Cybercrime has seen multiple threat actors throughout the years, perfecting their craft and targeting big companies all over the world. One group, in particular, has been quite active in the last couple of months, and that’s Black Basta. Now, its latest target is none other than Canada’s own – Yellow Pages.
The directory publisher owns several websites, and an attack on its systems means that the threat actors can harvest a lot of data, and so they did.
Over the weekend, Black Basta claimed responsibility for the attack and posted sensitive information and documents on its data leak website. How did this attack take place? What data does it include? Find out in the following article.
Black Basta – Flipping Through the Yellow Pages
When it comes to cyberattacks, we don’t hear that a lot occur in Canada. However, we do see some happening in the United States.
A couple of months ago, none other than Fubo TV – the popular US streaming service – was hit with a huge data breach that caused the channel to go dark minutes before the semi-final between “Morocco and France” took place during the world cup.
Another incident involved Cox Communication, which shows how services like these are considered beneficial targets for cybercriminals.

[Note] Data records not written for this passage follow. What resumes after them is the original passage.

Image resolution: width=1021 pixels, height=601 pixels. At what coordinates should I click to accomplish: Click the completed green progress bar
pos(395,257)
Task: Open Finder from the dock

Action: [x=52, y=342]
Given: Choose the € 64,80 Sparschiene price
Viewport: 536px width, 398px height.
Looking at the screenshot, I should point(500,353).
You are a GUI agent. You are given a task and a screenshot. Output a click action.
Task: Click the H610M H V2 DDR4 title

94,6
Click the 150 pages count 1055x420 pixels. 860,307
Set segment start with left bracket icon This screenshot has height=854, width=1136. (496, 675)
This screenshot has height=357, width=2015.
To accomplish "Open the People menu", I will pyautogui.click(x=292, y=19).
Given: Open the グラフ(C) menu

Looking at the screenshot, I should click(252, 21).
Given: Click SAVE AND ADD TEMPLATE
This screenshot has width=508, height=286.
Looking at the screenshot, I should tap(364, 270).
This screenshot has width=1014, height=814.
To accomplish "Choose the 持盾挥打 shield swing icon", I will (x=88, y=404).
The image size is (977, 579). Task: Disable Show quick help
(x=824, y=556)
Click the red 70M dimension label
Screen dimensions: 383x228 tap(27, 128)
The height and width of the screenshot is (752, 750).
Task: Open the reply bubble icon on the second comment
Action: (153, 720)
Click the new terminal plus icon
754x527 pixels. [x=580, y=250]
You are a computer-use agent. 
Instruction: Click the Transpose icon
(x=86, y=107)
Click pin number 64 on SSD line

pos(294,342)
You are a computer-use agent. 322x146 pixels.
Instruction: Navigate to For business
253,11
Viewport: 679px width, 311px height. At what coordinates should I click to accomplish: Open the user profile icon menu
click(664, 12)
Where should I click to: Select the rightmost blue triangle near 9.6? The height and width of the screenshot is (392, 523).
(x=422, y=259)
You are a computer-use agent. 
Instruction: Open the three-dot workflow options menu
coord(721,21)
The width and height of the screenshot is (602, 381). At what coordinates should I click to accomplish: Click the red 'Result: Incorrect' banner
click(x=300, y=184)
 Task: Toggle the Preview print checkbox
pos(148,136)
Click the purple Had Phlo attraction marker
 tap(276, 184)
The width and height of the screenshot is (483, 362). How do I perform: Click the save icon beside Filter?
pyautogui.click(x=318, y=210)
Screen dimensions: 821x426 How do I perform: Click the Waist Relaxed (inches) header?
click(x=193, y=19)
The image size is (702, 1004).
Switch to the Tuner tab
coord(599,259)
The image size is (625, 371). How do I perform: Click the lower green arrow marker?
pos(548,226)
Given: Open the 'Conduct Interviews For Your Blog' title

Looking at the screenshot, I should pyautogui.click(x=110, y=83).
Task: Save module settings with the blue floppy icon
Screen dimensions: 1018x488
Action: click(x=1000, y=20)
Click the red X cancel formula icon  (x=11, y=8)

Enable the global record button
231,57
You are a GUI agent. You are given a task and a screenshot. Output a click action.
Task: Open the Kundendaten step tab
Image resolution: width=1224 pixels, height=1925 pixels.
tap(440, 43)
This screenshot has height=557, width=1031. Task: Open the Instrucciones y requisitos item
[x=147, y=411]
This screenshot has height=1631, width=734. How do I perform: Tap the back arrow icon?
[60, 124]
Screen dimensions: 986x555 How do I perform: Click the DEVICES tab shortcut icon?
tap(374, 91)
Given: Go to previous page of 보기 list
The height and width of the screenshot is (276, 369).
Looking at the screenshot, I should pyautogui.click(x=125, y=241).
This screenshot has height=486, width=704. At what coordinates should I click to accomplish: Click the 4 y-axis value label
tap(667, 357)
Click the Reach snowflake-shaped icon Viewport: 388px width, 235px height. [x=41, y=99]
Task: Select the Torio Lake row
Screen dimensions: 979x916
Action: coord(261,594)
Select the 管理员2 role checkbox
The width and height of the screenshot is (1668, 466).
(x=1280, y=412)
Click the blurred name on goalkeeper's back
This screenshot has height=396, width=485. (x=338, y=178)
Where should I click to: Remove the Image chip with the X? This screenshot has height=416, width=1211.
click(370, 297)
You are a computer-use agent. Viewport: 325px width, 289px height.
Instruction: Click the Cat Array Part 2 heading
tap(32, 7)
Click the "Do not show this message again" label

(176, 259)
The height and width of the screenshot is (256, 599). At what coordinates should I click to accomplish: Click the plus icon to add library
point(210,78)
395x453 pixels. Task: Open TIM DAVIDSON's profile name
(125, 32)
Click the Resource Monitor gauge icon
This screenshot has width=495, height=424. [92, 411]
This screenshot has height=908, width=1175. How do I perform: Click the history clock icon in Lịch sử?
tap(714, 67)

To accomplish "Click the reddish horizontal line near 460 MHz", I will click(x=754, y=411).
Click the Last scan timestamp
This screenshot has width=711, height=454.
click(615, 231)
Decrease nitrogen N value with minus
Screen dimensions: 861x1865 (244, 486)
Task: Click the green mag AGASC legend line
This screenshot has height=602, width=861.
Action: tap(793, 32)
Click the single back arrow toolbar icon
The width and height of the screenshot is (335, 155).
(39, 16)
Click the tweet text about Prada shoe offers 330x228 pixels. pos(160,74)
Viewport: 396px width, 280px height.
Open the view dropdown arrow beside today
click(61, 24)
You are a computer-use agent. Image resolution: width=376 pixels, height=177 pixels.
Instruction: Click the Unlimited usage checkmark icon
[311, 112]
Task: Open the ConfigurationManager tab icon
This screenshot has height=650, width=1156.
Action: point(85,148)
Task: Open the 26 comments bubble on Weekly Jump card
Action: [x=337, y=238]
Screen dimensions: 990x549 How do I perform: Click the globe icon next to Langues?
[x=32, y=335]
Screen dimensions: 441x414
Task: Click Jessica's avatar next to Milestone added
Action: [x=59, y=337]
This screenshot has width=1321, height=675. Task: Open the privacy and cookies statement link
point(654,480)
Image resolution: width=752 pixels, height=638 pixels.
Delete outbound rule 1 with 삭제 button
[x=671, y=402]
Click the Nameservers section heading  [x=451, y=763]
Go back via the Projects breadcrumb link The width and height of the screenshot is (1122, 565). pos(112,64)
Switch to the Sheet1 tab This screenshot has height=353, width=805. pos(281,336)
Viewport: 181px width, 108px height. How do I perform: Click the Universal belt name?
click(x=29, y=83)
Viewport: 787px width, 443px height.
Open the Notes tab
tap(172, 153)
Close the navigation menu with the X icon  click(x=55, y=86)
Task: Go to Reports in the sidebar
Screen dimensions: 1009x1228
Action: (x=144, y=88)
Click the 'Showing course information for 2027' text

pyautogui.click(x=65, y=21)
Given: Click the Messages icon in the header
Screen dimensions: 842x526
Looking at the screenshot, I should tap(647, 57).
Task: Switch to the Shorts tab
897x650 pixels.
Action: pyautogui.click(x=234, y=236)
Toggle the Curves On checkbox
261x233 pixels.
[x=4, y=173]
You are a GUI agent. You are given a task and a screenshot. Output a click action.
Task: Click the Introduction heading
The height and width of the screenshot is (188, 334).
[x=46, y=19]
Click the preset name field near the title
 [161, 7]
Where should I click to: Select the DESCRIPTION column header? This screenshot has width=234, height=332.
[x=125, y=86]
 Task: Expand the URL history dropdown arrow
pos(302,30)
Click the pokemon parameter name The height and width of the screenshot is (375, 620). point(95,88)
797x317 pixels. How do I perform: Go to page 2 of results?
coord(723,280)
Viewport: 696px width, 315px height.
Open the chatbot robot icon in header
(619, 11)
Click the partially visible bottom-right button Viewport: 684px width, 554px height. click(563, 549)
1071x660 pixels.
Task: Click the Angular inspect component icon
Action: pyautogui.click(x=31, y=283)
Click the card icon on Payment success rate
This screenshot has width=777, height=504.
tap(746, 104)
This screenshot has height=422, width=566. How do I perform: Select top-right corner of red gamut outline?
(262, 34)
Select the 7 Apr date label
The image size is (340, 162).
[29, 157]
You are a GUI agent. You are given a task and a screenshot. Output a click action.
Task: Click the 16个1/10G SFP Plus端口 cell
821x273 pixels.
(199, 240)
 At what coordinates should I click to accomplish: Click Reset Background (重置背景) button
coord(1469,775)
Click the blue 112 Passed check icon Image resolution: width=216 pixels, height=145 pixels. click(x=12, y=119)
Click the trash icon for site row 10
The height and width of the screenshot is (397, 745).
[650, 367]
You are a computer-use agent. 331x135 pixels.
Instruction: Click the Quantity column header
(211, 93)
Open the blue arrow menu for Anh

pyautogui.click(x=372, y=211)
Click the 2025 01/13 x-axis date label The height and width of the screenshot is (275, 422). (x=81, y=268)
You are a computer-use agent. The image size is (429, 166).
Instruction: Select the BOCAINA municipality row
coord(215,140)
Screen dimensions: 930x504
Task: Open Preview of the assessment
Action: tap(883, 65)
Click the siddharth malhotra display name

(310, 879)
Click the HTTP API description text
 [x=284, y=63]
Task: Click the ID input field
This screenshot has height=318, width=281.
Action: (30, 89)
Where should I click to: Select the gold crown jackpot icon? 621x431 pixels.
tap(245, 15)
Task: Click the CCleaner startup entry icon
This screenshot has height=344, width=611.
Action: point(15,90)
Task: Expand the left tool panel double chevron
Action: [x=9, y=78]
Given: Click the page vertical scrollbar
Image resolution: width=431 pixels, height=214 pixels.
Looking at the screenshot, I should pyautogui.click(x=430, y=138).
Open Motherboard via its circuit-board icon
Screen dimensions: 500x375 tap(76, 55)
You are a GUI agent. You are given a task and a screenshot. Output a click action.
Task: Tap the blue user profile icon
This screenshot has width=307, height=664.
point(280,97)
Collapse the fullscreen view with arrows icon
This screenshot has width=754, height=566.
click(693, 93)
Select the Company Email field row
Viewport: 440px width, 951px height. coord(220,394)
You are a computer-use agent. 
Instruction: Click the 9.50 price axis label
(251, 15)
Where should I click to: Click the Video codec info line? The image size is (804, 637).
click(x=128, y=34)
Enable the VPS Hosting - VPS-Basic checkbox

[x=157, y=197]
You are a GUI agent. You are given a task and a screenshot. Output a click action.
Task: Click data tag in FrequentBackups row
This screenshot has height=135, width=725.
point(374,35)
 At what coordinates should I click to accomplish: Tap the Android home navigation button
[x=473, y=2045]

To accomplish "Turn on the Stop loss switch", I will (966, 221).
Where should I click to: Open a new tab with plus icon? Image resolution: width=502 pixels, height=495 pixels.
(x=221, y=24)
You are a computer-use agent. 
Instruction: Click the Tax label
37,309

This brings us to Yellow Pages – a company that has been around since 1908, amassing a large empire of multiple websites such as YP.ca and YellowPages.ca websites, along with the Canada411 online service.
With so many services, Yellow Pages does have a lot of data to harvest. The breach saw the light when Dominic Alvieri spotted Yellow Pages Group’s data being provided on Black Basta’s data leak website:
Now, you’re probably wondering what data the post includes. Based on Bleeping Computer’s analysis, Black Basta leaked a sample of sensitive documents exposing personal information, including:
- ID documents (such as scans of passports and driver’s licenses) exposing people’s date of birth and address
- Tax documents—exposing Social Insurance Number (SIN)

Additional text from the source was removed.